Collected data entries
──────
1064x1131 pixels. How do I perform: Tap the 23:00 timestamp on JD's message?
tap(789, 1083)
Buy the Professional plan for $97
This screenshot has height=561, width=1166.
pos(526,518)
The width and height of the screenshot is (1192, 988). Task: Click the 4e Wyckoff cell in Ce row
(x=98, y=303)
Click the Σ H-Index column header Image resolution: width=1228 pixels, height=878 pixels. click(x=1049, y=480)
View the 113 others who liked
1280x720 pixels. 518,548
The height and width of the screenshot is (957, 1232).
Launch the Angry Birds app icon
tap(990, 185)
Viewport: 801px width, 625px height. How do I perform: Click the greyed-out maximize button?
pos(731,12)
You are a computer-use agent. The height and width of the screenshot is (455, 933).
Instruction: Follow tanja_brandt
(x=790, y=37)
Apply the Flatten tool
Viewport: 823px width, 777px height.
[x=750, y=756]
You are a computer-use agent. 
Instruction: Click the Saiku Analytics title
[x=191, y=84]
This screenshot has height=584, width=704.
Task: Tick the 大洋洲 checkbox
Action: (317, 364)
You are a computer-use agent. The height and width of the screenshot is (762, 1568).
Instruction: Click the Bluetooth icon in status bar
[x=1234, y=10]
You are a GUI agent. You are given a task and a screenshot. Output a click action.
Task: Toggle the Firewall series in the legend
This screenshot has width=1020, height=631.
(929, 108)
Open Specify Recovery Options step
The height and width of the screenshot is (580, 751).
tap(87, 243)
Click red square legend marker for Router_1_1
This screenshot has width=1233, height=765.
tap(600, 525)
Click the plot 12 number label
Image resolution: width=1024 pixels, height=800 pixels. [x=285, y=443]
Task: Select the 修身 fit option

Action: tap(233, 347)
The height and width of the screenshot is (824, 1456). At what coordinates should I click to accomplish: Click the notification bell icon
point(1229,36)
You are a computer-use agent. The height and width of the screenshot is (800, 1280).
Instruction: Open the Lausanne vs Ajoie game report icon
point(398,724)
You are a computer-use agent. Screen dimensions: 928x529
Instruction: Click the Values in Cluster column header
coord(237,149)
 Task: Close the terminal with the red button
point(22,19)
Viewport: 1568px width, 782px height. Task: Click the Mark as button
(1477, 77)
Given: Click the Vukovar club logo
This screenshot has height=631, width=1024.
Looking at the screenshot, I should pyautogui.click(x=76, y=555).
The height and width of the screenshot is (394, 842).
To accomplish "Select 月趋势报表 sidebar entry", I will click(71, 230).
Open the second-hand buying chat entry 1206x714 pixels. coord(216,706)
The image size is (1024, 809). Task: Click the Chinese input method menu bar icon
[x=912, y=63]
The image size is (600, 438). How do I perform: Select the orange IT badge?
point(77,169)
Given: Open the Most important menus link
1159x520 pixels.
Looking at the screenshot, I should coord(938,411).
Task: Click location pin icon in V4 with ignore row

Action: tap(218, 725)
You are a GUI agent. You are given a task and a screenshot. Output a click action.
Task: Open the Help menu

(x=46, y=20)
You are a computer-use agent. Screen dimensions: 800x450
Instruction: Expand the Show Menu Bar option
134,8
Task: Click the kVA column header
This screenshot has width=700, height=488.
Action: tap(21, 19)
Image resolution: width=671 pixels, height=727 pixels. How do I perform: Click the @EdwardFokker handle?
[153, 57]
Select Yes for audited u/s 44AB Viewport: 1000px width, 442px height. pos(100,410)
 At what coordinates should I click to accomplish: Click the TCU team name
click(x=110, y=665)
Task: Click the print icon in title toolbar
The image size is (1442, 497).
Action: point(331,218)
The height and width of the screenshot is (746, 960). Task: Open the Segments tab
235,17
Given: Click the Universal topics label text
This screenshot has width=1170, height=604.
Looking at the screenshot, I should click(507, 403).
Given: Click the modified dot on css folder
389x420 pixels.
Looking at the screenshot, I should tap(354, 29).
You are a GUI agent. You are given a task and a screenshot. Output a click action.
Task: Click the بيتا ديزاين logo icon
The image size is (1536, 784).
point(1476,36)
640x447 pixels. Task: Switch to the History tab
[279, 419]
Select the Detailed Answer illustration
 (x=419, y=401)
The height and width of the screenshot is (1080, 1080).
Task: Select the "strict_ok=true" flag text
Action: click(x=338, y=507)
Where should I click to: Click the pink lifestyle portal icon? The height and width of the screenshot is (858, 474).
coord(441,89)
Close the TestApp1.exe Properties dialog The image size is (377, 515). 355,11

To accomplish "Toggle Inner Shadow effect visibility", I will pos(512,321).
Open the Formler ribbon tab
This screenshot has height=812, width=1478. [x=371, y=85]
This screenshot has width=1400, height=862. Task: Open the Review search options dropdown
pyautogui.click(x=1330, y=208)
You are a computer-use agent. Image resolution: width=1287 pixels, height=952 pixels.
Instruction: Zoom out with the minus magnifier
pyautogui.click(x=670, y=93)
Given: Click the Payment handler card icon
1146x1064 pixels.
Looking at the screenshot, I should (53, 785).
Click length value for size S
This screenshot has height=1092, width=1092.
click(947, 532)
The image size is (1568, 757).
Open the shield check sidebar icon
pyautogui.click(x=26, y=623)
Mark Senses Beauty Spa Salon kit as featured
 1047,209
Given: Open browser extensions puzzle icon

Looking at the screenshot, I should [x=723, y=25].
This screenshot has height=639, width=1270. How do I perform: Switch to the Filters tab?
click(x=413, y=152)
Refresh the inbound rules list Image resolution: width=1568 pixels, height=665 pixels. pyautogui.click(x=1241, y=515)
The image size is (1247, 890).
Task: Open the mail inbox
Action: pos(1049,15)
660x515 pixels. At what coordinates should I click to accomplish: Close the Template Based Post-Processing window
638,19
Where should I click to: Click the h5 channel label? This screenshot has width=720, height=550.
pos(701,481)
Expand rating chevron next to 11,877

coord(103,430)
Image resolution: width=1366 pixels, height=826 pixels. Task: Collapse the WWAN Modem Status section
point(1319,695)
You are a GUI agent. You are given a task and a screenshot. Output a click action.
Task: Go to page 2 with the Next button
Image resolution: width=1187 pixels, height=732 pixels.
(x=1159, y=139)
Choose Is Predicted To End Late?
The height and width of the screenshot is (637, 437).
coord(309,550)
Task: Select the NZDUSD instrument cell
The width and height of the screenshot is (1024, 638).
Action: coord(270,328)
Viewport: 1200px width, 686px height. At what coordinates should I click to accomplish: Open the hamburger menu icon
──────
Print the records above exactly as written.

1064x1131 pixels. How do I perform: Tap the 23:00 timestamp on JD's message?
tap(789, 1083)
Buy the Professional plan for $97
This screenshot has height=561, width=1166.
pos(526,518)
The width and height of the screenshot is (1192, 988). Task: Click the 4e Wyckoff cell in Ce row
(x=98, y=303)
Click the Σ H-Index column header Image resolution: width=1228 pixels, height=878 pixels. click(x=1049, y=480)
View the 113 others who liked
1280x720 pixels. 518,548
The height and width of the screenshot is (957, 1232).
Launch the Angry Birds app icon
tap(990, 185)
Viewport: 801px width, 625px height. How do I perform: Click the greyed-out maximize button?
pos(731,12)
You are a computer-use agent. The height and width of the screenshot is (455, 933).
Instruction: Follow tanja_brandt
(x=790, y=37)
Apply the Flatten tool
Viewport: 823px width, 777px height.
[x=750, y=756]
You are a computer-use agent. 
Instruction: Click the Saiku Analytics title
[x=191, y=84]
This screenshot has height=584, width=704.
Task: Tick the 大洋洲 checkbox
Action: (317, 364)
You are a computer-use agent. The height and width of the screenshot is (762, 1568).
Instruction: Click the Bluetooth icon in status bar
[x=1234, y=10]
You are a GUI agent. You are given a task and a screenshot. Output a click action.
Task: Toggle the Firewall series in the legend
This screenshot has width=1020, height=631.
(929, 108)
Open Specify Recovery Options step
The height and width of the screenshot is (580, 751).
tap(87, 243)
Click red square legend marker for Router_1_1
This screenshot has width=1233, height=765.
tap(600, 525)
Click the plot 12 number label
Image resolution: width=1024 pixels, height=800 pixels. [x=285, y=443]
Task: Select the 修身 fit option

Action: tap(233, 347)
The height and width of the screenshot is (824, 1456). At what coordinates should I click to accomplish: Click the notification bell icon
point(1229,36)
You are a computer-use agent. The height and width of the screenshot is (800, 1280).
Instruction: Open the Lausanne vs Ajoie game report icon
point(398,724)
You are a computer-use agent. Screen dimensions: 928x529
Instruction: Click the Values in Cluster column header
coord(237,149)
 Task: Close the terminal with the red button
point(22,19)
Viewport: 1568px width, 782px height. Task: Click the Mark as button
(1477, 77)
Given: Click the Vukovar club logo
This screenshot has height=631, width=1024.
Looking at the screenshot, I should pyautogui.click(x=76, y=555).
The height and width of the screenshot is (394, 842).
To accomplish "Select 月趋势报表 sidebar entry", I will click(71, 230).
Open the second-hand buying chat entry 1206x714 pixels. coord(216,706)
The image size is (1024, 809). Task: Click the Chinese input method menu bar icon
[x=912, y=63]
The image size is (600, 438). How do I perform: Select the orange IT badge?
point(77,169)
Given: Open the Most important menus link
1159x520 pixels.
Looking at the screenshot, I should coord(938,411).
Task: Click location pin icon in V4 with ignore row

Action: tap(218, 725)
You are a GUI agent. You are given a task and a screenshot. Output a click action.
Task: Open the Help menu

(x=46, y=20)
You are a computer-use agent. Screen dimensions: 800x450
Instruction: Expand the Show Menu Bar option
134,8
Task: Click the kVA column header
This screenshot has width=700, height=488.
Action: tap(21, 19)
Image resolution: width=671 pixels, height=727 pixels. How do I perform: Click the @EdwardFokker handle?
[153, 57]
Select Yes for audited u/s 44AB Viewport: 1000px width, 442px height. pos(100,410)
 At what coordinates should I click to accomplish: Click the TCU team name
click(x=110, y=665)
Task: Click the print icon in title toolbar
The image size is (1442, 497).
Action: point(331,218)
The height and width of the screenshot is (746, 960). Task: Open the Segments tab
235,17
Given: Click the Universal topics label text
This screenshot has width=1170, height=604.
Looking at the screenshot, I should click(507, 403).
Given: Click the modified dot on css folder
389x420 pixels.
Looking at the screenshot, I should tap(354, 29).
You are a GUI agent. You are given a task and a screenshot. Output a click action.
Task: Click the بيتا ديزاين logo icon
The image size is (1536, 784).
point(1476,36)
640x447 pixels. Task: Switch to the History tab
[279, 419]
Select the Detailed Answer illustration
 (x=419, y=401)
The height and width of the screenshot is (1080, 1080).
Task: Select the "strict_ok=true" flag text
Action: click(x=338, y=507)
Where should I click to: Click the pink lifestyle portal icon? The height and width of the screenshot is (858, 474).
coord(441,89)
Close the TestApp1.exe Properties dialog The image size is (377, 515). 355,11

To accomplish "Toggle Inner Shadow effect visibility", I will pos(512,321).
Open the Formler ribbon tab
This screenshot has height=812, width=1478. [x=371, y=85]
This screenshot has width=1400, height=862. Task: Open the Review search options dropdown
pyautogui.click(x=1330, y=208)
You are a computer-use agent. Image resolution: width=1287 pixels, height=952 pixels.
Instruction: Zoom out with the minus magnifier
pyautogui.click(x=670, y=93)
Given: Click the Payment handler card icon
1146x1064 pixels.
Looking at the screenshot, I should (53, 785).
Click length value for size S
This screenshot has height=1092, width=1092.
click(947, 532)
The image size is (1568, 757).
Open the shield check sidebar icon
pyautogui.click(x=26, y=623)
Mark Senses Beauty Spa Salon kit as featured
 1047,209
Given: Open browser extensions puzzle icon

Looking at the screenshot, I should [x=723, y=25].
This screenshot has height=639, width=1270. How do I perform: Switch to the Filters tab?
click(x=413, y=152)
Refresh the inbound rules list Image resolution: width=1568 pixels, height=665 pixels. pyautogui.click(x=1241, y=515)
The image size is (1247, 890).
Task: Open the mail inbox
Action: pos(1049,15)
660x515 pixels. At what coordinates should I click to accomplish: Close the Template Based Post-Processing window
638,19
Where should I click to: Click the h5 channel label? This screenshot has width=720, height=550.
pos(701,481)
Expand rating chevron next to 11,877

coord(103,430)
Image resolution: width=1366 pixels, height=826 pixels. Task: Collapse the WWAN Modem Status section
point(1319,695)
You are a GUI agent. You are given a task and a screenshot. Output a click action.
Task: Go to page 2 with the Next button
Image resolution: width=1187 pixels, height=732 pixels.
(x=1159, y=139)
Choose Is Predicted To End Late?
The height and width of the screenshot is (637, 437).
coord(309,550)
Task: Select the NZDUSD instrument cell
The width and height of the screenshot is (1024, 638).
Action: coord(270,328)
Viewport: 1200px width, 686px height. At what coordinates should I click to accomplish: Open the hamburger menu icon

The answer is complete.